ASSIGNMENT:
Only lines holding the word "computer" are wanted. Copy them from the listing below.

DATA UNDER STUDY:
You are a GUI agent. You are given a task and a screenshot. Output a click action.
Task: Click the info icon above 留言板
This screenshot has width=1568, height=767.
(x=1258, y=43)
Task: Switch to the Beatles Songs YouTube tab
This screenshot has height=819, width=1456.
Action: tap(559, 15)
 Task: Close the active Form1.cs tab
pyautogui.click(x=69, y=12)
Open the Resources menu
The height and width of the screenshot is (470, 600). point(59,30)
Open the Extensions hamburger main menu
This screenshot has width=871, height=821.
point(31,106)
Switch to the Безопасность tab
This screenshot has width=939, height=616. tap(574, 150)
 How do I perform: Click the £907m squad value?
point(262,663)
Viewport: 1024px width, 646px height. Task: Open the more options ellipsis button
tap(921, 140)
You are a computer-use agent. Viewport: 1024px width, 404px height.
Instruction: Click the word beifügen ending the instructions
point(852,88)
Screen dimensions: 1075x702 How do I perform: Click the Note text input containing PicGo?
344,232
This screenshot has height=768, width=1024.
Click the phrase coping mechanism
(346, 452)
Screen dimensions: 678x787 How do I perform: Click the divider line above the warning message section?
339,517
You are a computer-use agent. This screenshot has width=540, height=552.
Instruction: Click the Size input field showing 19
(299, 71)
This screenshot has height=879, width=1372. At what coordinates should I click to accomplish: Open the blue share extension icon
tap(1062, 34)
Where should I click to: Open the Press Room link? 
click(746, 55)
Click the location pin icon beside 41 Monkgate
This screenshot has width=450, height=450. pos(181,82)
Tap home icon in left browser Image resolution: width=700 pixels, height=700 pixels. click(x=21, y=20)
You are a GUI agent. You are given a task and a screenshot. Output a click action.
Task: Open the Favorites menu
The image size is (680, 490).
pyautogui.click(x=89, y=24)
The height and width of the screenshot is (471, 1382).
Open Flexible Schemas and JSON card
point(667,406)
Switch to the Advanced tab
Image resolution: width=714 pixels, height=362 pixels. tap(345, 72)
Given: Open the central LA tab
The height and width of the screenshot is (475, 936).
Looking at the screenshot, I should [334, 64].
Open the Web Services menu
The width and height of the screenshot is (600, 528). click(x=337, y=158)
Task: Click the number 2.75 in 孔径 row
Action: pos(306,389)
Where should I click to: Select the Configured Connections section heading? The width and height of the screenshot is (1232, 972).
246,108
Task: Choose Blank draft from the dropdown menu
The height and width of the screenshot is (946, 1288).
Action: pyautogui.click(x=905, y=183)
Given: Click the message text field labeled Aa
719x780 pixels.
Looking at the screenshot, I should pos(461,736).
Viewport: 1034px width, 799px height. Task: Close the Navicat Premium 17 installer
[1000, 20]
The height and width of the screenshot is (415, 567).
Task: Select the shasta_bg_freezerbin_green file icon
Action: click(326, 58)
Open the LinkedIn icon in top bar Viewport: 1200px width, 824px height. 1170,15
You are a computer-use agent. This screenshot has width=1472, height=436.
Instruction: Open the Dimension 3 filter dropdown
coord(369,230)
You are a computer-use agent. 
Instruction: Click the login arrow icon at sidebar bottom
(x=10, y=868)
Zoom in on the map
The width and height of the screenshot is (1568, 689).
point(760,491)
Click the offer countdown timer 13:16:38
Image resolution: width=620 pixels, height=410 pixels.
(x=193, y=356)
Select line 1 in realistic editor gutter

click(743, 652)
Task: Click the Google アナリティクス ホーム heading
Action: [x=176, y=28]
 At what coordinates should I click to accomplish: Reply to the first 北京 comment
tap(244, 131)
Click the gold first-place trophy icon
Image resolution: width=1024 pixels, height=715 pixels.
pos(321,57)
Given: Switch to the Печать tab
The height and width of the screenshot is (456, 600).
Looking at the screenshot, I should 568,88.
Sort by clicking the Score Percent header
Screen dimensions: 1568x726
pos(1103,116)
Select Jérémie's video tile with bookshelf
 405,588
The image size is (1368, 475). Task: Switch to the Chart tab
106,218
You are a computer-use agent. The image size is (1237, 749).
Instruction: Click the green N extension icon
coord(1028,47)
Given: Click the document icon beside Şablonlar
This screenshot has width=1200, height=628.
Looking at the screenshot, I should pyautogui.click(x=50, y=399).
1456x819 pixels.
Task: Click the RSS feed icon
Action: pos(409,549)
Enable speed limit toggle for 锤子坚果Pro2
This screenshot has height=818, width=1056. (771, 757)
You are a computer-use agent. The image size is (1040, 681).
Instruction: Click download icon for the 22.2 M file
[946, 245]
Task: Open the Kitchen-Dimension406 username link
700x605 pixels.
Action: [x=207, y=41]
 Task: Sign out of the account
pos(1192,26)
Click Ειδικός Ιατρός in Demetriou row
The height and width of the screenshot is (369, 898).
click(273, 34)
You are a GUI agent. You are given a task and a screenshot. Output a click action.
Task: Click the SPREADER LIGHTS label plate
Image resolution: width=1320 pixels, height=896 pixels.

RESPONSE TO THE EXERCISE:
You are a computer-use agent. Viewport: 1024px width, 404px height.
You are a computer-use agent. This screenshot has width=540, height=552.
You are a computer-use agent. This screenshot has width=1472, height=436.
You are a computer-use agent. 
You are a computer-use agent. The image size is (1237, 749).
You are a computer-use agent. The image size is (1040, 681).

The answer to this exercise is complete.